**Work to be completed:** The answer must be one number: the count of lines in the data below that include "computer".

**Information given:**
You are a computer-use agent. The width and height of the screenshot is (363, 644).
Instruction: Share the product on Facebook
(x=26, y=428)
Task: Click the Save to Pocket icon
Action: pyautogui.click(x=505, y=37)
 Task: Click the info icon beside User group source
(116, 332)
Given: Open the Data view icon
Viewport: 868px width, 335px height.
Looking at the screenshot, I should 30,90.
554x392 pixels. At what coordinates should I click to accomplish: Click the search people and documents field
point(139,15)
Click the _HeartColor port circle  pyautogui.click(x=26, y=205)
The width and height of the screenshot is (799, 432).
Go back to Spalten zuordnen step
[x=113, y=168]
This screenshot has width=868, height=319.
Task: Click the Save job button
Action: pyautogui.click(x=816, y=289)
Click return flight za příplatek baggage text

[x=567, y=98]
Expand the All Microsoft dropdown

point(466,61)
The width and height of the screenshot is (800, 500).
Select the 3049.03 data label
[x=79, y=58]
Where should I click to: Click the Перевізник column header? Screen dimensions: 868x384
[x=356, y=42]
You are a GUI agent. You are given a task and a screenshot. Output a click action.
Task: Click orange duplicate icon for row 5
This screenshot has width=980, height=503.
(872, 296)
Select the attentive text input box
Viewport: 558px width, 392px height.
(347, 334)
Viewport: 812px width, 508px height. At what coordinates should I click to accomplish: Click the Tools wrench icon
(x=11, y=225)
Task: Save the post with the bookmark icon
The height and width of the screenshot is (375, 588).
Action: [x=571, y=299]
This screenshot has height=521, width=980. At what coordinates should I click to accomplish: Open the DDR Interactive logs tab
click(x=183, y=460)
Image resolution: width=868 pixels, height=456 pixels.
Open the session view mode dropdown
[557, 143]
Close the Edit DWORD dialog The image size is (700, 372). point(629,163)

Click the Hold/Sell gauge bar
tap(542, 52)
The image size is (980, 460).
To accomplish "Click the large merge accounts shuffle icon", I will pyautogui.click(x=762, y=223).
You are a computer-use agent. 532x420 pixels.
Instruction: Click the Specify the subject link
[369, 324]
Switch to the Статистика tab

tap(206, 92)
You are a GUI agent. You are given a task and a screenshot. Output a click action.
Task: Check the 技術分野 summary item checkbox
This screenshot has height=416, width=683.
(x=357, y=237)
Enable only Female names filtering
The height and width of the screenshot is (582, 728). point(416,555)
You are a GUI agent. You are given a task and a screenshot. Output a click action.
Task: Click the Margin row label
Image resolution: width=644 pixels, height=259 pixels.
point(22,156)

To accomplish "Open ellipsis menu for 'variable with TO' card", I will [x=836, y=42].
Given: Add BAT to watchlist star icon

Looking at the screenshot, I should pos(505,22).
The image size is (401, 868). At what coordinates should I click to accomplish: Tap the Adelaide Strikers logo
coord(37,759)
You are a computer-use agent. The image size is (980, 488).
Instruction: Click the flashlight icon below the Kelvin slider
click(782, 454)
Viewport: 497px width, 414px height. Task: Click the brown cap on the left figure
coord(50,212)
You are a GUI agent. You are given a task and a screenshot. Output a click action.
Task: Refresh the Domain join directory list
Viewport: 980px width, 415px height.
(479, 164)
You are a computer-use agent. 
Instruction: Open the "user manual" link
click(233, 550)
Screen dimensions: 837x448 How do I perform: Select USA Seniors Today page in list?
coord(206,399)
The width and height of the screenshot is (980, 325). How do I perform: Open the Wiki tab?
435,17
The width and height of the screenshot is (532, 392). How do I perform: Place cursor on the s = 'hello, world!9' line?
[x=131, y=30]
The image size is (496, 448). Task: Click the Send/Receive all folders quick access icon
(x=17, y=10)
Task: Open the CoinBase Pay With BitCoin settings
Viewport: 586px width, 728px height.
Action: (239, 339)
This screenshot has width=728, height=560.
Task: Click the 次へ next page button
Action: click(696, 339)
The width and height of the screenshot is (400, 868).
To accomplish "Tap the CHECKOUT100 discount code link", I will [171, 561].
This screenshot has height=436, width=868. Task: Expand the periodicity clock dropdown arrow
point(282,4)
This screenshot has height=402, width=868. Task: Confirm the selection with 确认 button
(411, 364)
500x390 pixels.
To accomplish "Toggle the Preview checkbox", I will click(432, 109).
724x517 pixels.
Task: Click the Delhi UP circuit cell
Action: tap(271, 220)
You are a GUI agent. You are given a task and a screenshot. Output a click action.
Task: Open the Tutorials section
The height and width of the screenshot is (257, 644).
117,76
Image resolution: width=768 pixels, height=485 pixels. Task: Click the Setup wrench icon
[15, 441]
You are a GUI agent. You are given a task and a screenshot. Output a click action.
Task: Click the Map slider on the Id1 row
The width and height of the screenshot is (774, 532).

**Exercise result:** 4